Russian people are notorious for not smiling a lot. At first, you might think they are all unfriendly or plain miserable, but it is actually not true at all. Yes, it is a cultural difference as smiles in Russia are reserved for the special occasions, friends, family and so on. Furthermore, it is not entirely true that Russians do not smile. Russian people have a great sense of humour, they just prefer not to share it with strangers, and smile for no reason. After all, Russians believe that only a fool smiles without a reason. That is why when a Russian person smiles at you, he does it genuinely and there is a good reason for it rather than just being polite.

Not as grey as expected

Some tourists to Russia still believe that Russia is a wild territory where it is possible to meet a bear on the street or a KGB agent around the corner, whilst the county itself is grey and gloomy. Yet, it cannot be further from the truth. Since the collapse of the Soviet Union and introduction of a free market, the country has changed immensely. In big cities you can now find everything from Starbucks, Costa and Pizza Hut to H&M, Zara, Apple merchandise and so on. There are vegan places, Pilates studios, state-of-the-art cinemas… The life is buzzing and the streets are generally very clean.

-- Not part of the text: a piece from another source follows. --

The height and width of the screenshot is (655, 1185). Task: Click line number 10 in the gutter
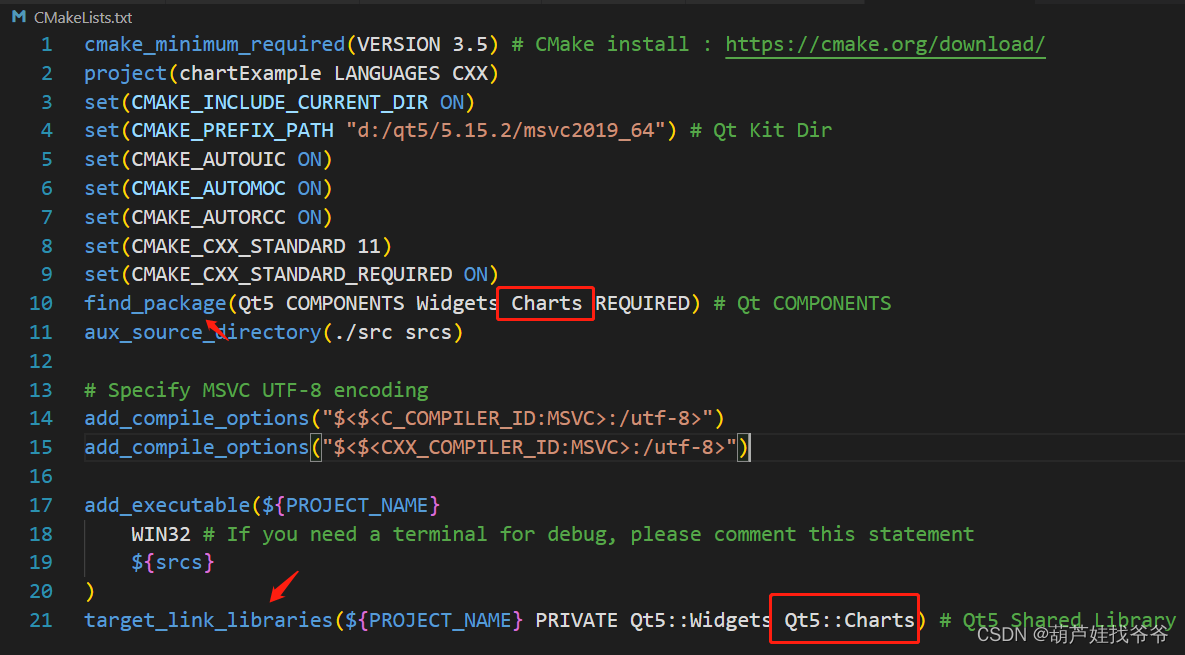(x=40, y=303)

In Russia you are likely to see a lot of «24» signs: florist shops, pharmacies, cafes, supermarkets… Yes, they are all open for 24 hours a day! Because life does not stop at night time! How convenient is that?

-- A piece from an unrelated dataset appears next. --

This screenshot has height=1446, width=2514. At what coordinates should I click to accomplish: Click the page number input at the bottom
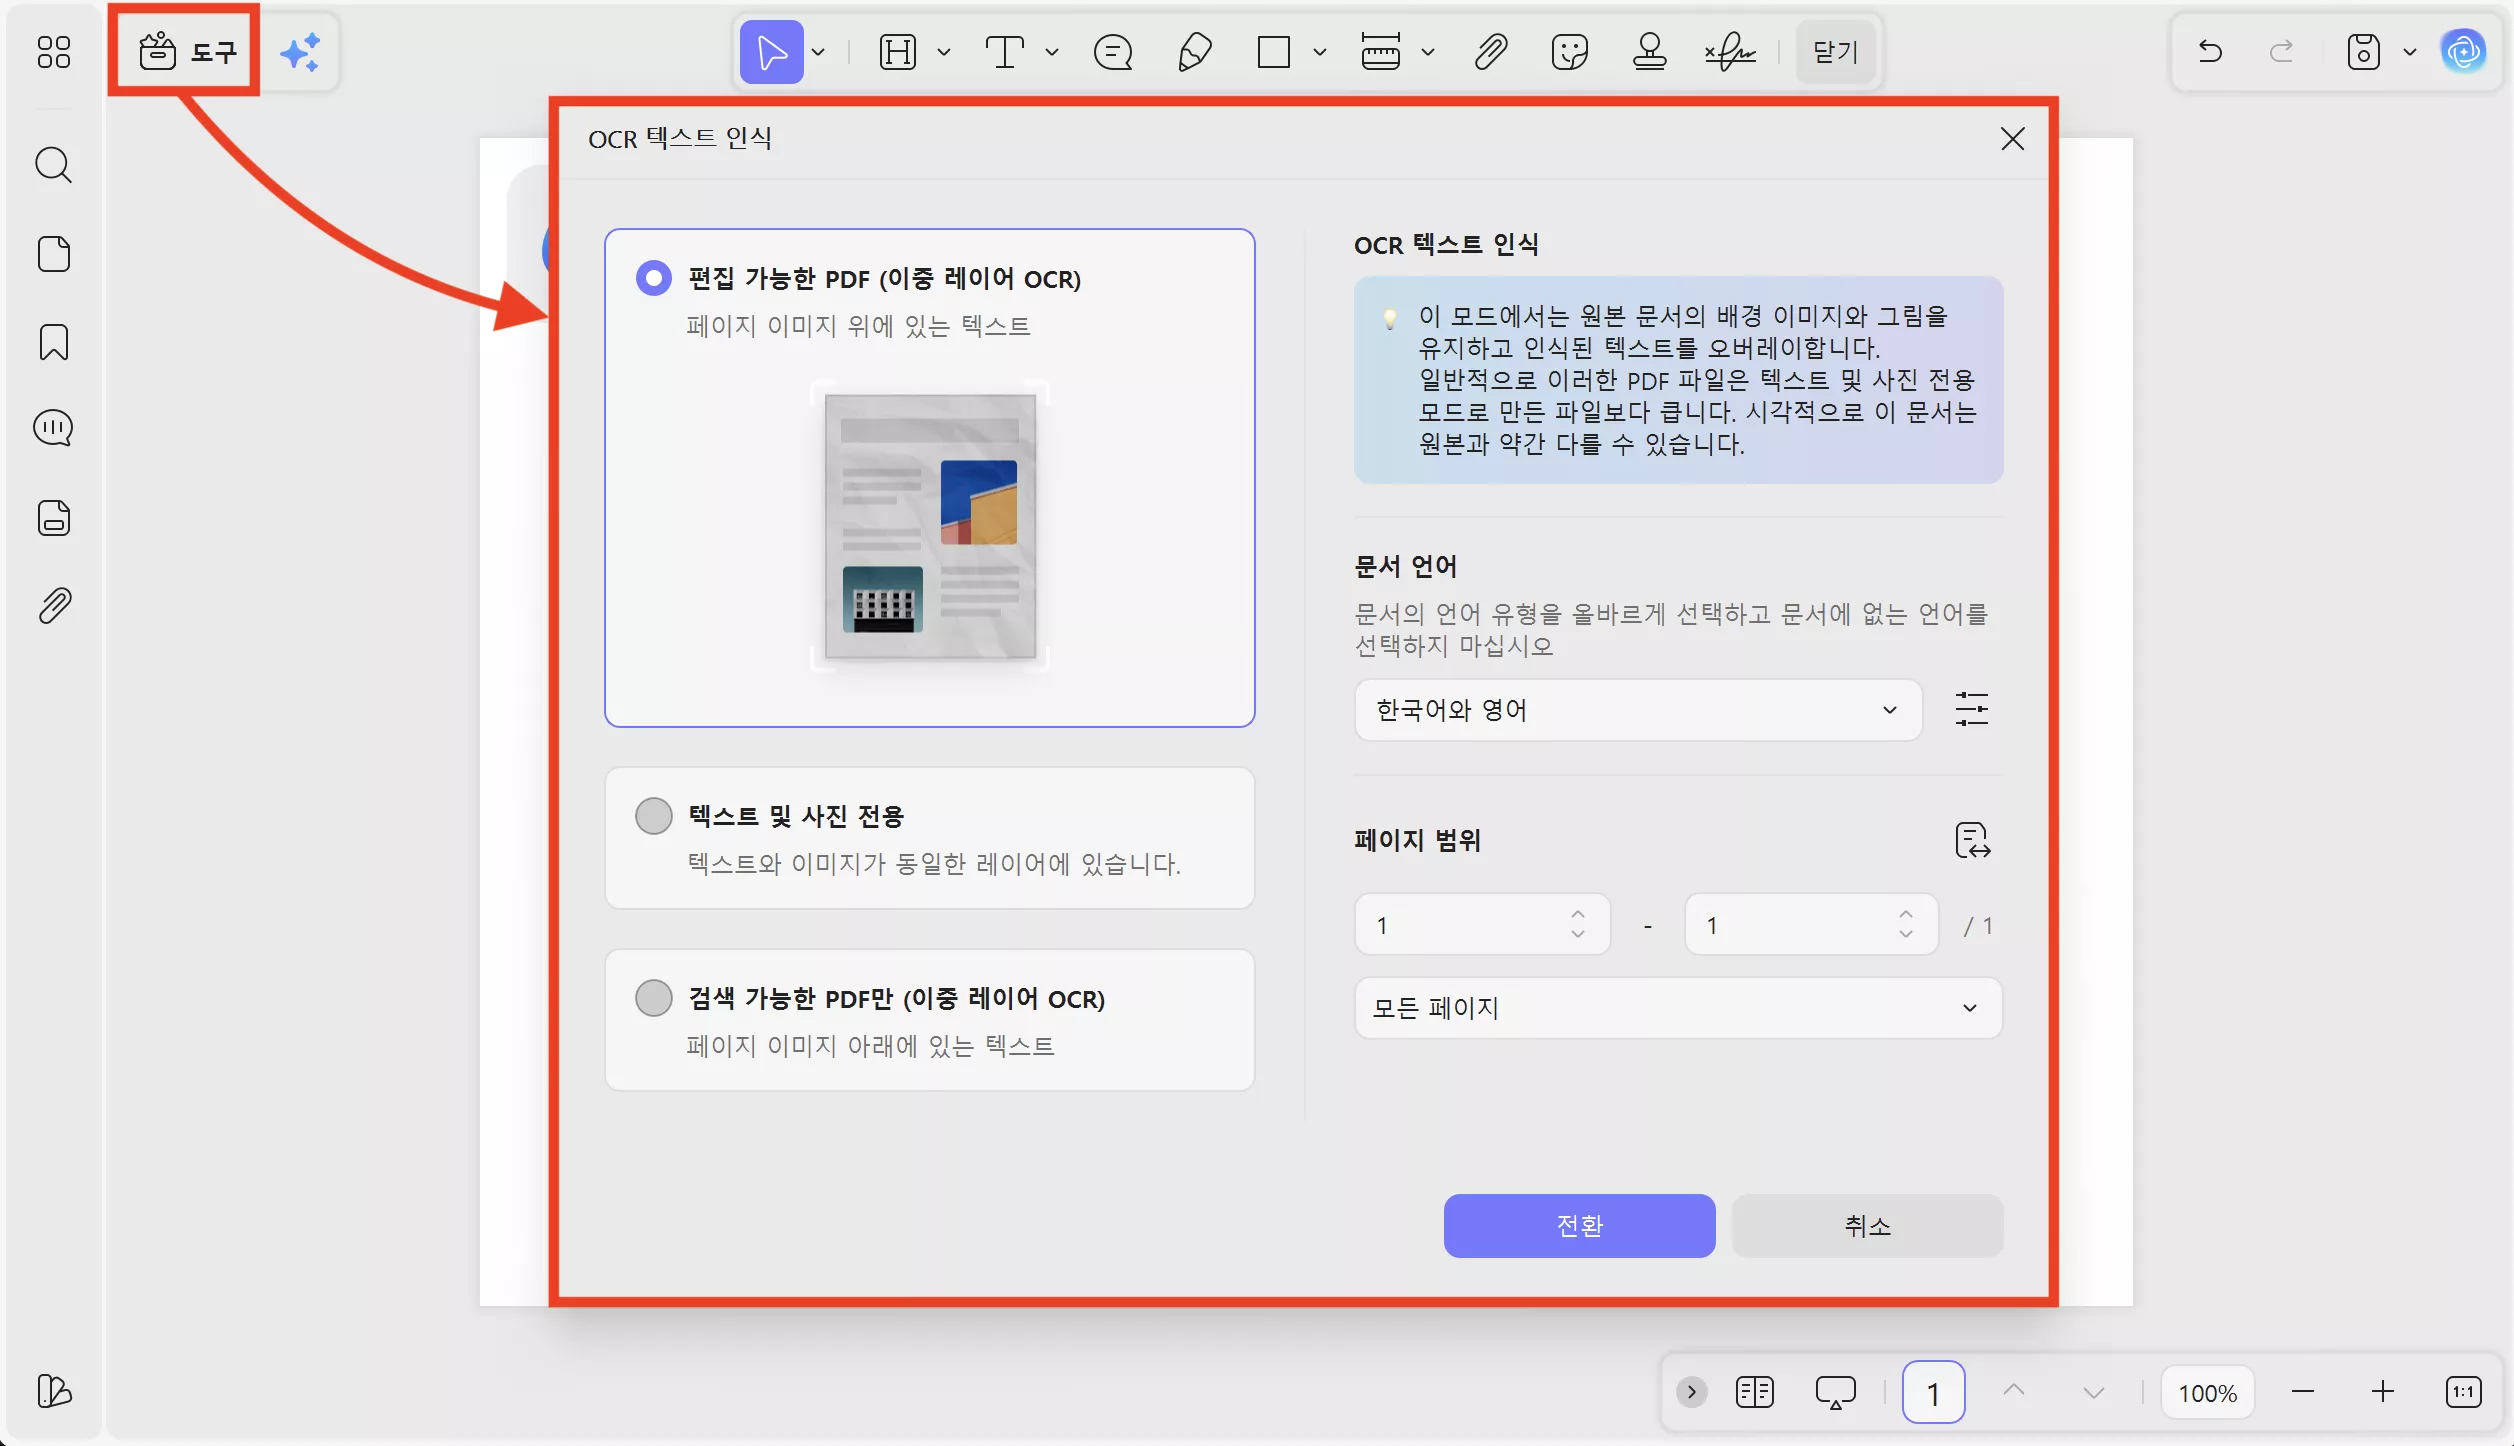(x=1933, y=1391)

Russia is enormous, and distances within the country are mind-blowing! Not only between the cities but within the cities as well. If you are looking at the map and something appears to be of a ‘walking distance’, look again. It is likely that it will take you twice as long than anticipated to get there.


Moscow’s rush hour traffic is amongst the worst in the world. It is also a nightmare when the first snow of the year falls and not everyone is prepared for it. St Petersburg and other smaller cities are generally more bearable but do not fall far behind. Despite traffic jams on the roads, big Russian cities tend to have a very decent public transport: quick and efficient metro systems, trains including airport express trains, and to lesser extend trams and buses.

Russian homes

Living in a Russian apartment can be quite a cultural shock for some:

-Majority of Russians live in tall, slightly gloomy-looking concrete blocks, but they usually much nicer inside than on the outside.

-In Russia the heating is centralized and there is no control over the room temperature. Usually it is pretty hot during the winter months, but can get pretty chilly in mid-October or mid-May when the heating is yet not on or was already cut off.

– Russians count number of rooms rather than number of bedrooms. It can be quite confusing to foreigners.

– Neighbours are ALWAYS in the process of refurbishment their flats. Be prepared for the constant drilling! The reason is quite simple: it is cheaper to buy an old apartment and do it up yourself (but it might take a few years).

– Entrance doors to Russian’s apartments are fit for a high-security ward. Better be safe than sorry!

– Buzzers do not have names on them.

– Everyone has a balcony, which they usually use to store old things (especially if balconies have the roofs).